Gratulacje Darth. Zasililes szeregi elitarnego klubu hejterow Analiona,
Tak jak pisalem, w zasadzie od poczatku tego PT darth nie zyczyl mi dobrze i naprawde sie dziwie czemu tu przebywal (aa zapomnialem, mial dar przewidywania i wiedzial, ze do PT przybedzie w koncu Stark i Erni ; p )
ktorego czlonkowie najpierw mieli z nim stycznosc przez dlugi czas, a po wyjsciu z pt wypisuja same glupoty i bajeczki. Z reszta pewnie Cie to juz nie interesuje.

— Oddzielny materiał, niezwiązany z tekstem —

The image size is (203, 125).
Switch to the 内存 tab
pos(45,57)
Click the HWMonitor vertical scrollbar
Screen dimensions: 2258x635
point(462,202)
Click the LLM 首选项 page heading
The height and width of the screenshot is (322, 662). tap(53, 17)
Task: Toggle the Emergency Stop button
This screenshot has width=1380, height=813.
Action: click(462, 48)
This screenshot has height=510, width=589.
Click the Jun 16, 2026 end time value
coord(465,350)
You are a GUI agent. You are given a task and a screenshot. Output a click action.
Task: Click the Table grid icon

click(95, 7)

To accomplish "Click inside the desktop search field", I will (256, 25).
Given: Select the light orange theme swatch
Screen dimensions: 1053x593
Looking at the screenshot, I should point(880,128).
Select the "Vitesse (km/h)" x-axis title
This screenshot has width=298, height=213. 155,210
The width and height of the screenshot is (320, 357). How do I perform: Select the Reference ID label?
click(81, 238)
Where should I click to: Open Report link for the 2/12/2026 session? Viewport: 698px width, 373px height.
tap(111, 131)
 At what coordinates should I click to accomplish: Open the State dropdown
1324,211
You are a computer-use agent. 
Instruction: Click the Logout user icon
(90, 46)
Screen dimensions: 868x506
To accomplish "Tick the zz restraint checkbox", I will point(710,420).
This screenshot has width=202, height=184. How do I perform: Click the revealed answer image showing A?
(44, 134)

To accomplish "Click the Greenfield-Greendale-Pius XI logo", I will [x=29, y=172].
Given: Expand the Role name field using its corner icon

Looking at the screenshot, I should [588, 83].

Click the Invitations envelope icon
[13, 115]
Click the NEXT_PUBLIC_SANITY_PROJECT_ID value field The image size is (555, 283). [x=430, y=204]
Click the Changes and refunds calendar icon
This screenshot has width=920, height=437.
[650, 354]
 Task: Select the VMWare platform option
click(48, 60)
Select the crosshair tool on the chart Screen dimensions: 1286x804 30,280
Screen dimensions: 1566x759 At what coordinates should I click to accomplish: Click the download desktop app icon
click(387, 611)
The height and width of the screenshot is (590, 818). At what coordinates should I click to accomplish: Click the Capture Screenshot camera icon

QQuentim, a juz zapomniales, jak wraz z calym pt (Slon, Miedziak, Yami, Smakus itd.) cisnales ostro po darthcie (zreszta darth, ma dostep do starego most hated forum i tam sa zarowno twoje i moje posty). Ale rozumiem, teraz puszcza sie to w niepamiec ; p
Analion zniszczyl Ci zycie,
Jak rozumiem aluzja do Gimliego, ale na podstawie tego co piszesz, zapytam cie jeszcze raz, rozumiem, ze w zwiazku z tym co piszesz, to teraz z Viriskenem bylbys niezlym kumplem? Z tym niszczeniem zycia sobie upodobales, a na vencie sam opowiadales co bys zrobil Viriskenowi jakbys go spotkal w realu (i notabene jak smakus znalazl jego adres, to az to rozpatrywales by zlodziejowi zlozyc drobna wizyte, prawda? : > ) No coz, szkoda ze ludziom opinie i swiatopoglad sie tak zmienia
nikt juz nie wezmie Cie do party (dla Analiona to najwyzsza mozliwa kara, jaką mógł wydać). Ale kim ja jestem ze to pisze? przeciez nawet nie wbilem 80, wiec w oczach pana Analiona jestem pchelką.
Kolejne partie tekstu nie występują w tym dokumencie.